*Aim of the task*
Repeat only the lines below from the one containing "唐山 (862, 472)" through the one containing "立即报名 (895, 710)", inclusive, exactly as written.
------------------------------------------------
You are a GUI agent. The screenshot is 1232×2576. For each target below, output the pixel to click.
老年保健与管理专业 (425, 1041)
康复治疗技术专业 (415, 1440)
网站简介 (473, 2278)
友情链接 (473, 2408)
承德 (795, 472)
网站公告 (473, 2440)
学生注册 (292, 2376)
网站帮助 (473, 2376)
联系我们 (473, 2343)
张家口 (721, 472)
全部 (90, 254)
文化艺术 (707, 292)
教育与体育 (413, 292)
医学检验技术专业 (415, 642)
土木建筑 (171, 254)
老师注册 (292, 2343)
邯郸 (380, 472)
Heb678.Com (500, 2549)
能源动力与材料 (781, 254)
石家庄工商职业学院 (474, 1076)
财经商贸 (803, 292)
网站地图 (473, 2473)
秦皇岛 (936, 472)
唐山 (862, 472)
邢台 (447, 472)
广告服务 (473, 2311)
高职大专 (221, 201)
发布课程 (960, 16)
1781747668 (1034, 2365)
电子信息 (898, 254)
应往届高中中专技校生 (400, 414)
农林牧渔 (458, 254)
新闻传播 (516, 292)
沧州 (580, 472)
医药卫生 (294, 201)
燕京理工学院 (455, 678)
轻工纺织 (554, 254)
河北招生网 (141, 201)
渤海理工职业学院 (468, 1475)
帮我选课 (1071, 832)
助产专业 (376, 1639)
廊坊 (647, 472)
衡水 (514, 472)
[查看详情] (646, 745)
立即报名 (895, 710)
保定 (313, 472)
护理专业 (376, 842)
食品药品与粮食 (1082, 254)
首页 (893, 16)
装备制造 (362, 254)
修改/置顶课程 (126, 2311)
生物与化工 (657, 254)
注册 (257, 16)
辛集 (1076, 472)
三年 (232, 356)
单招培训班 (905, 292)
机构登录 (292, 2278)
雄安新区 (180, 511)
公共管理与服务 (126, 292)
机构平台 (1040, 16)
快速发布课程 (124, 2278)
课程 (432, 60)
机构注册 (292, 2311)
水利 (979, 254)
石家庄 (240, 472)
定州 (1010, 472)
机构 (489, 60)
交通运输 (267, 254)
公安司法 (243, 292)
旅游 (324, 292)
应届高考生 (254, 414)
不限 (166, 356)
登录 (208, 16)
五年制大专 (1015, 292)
------------------------------------------------
*Finished exercise*
唐山 (862, 472)
邢台 (447, 472)
广告服务 (473, 2311)
高职大专 (221, 201)
发布课程 (960, 16)
1781747668 (1034, 2365)
电子信息 (898, 254)
应往届高中中专技校生 (400, 414)
农林牧渔 (458, 254)
新闻传播 (516, 292)
沧州 (580, 472)
医药卫生 (294, 201)
燕京理工学院 (455, 678)
轻工纺织 (554, 254)
河北招生网 (141, 201)
渤海理工职业学院 (468, 1475)
帮我选课 (1071, 832)
助产专业 (376, 1639)
廊坊 (647, 472)
衡水 (514, 472)
[查看详情] (646, 745)
立即报名 (895, 710)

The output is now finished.